Authorization for Use and Disclosure of Health Information
I authorize the laboratory performing my coronavirus test(s) to release my health information to the company hiring me to perform work, and any agents working on behalf of that company to facilitate a safe working environment, including, but not limited to, Vaheala LLC.
My health information includes the results of my SARS-COV-2 (novel coronavirus) test(s), the type of test(s) performed, my test identification number(s), and the date and location of my test(s).
My health information will be used to facilitate decisions about whether I should go onsite to work. If I have any other testing performed by the laboratory (not related to the coronavirus), that information will not be disclosed.

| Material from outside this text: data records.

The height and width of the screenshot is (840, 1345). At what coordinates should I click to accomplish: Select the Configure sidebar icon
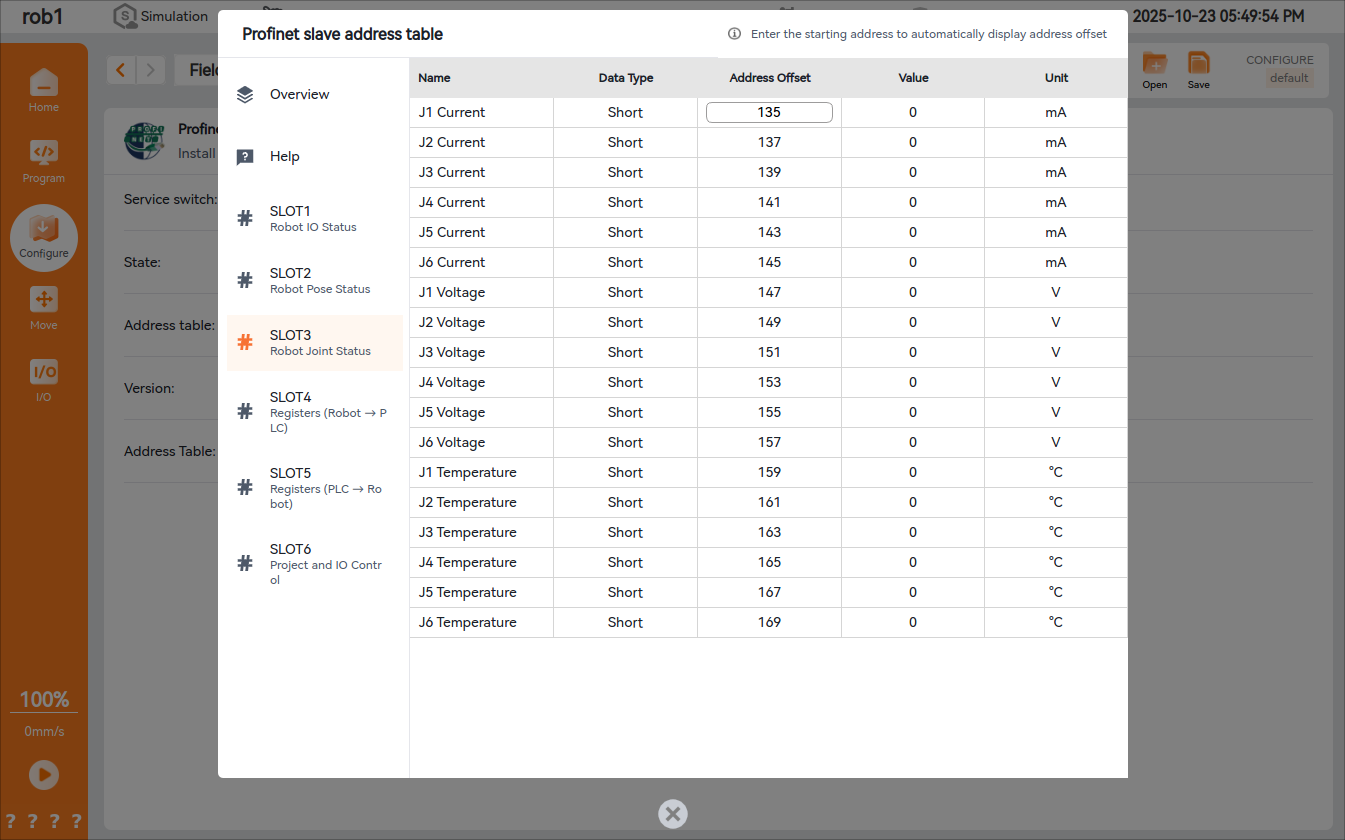[x=43, y=231]
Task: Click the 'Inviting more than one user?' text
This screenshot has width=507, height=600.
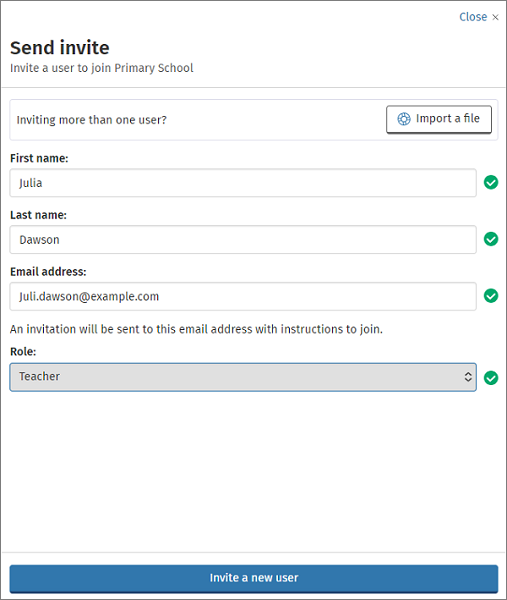Action: [x=91, y=120]
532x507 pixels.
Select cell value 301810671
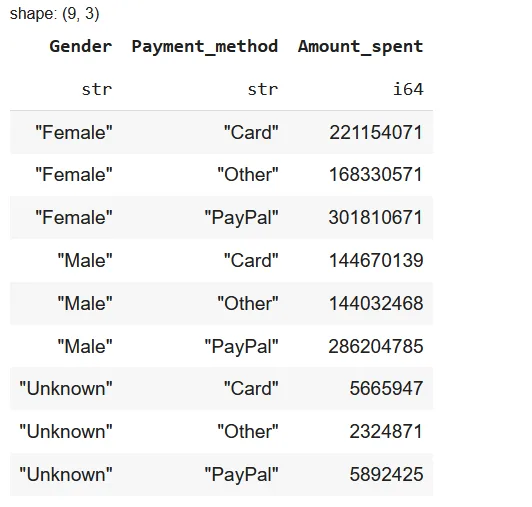pyautogui.click(x=376, y=218)
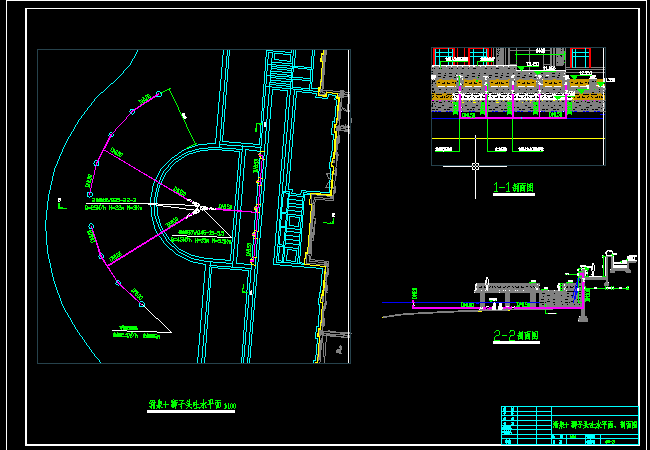Image resolution: width=650 pixels, height=450 pixels.
Task: Select the "2-2" section title label
Action: click(x=516, y=336)
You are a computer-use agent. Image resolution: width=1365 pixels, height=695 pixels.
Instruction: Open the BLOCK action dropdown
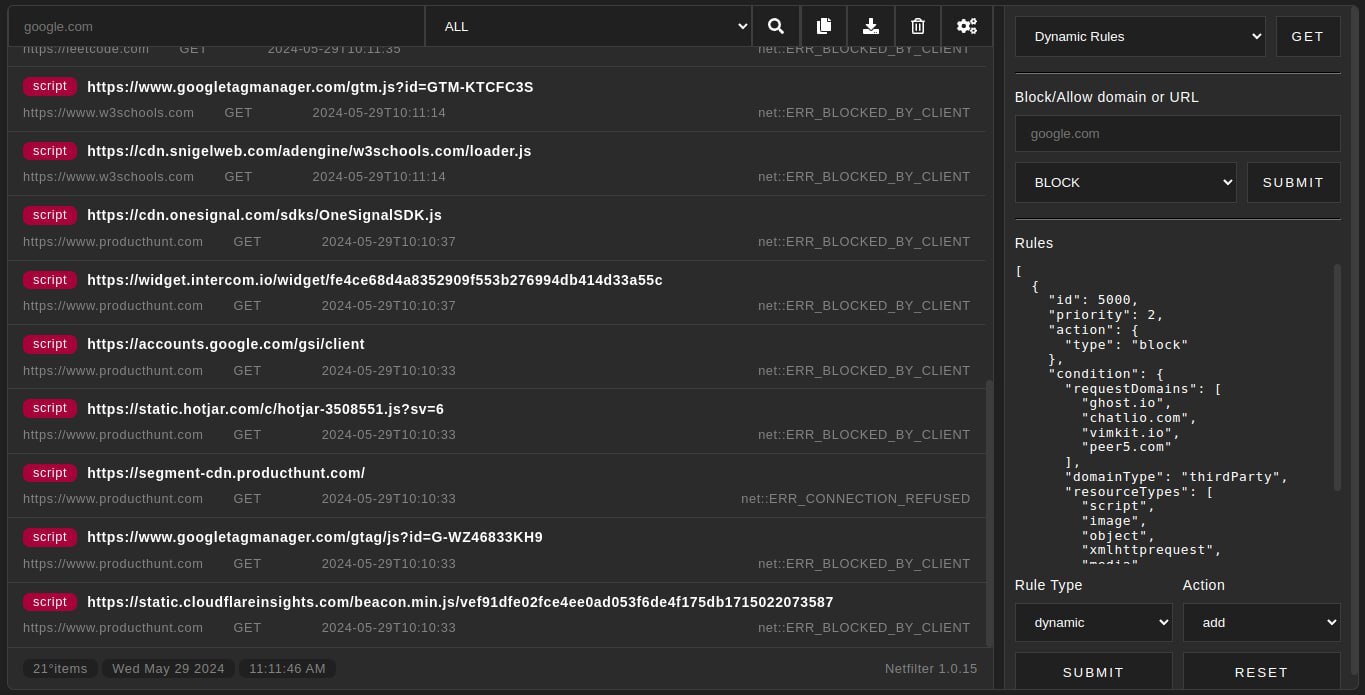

I acknowledge that I have a right to revoke this authorization at any time by submitting my request in writing by emailing firstname.lastname@example.org
, except to the extent that the laboratory has taken action in reliance on my authorization. Because my coronavirus test(s) are being performed for the company hiring me to perform work, I also understand that my ability to be tested is conditioned upon my agreement to this authorization.
I can obtain a copy of this authorization by emailing email@example.com.
I understand that my health information disclosed pursuant to this authorization may be redisclosed by the recipient and no longer protected by applicable federal or state law.
By clicking “I Accept”, I authorize the use and disclosure of my health information as outlined above. My authorization will expire three years from the date of my acceptance.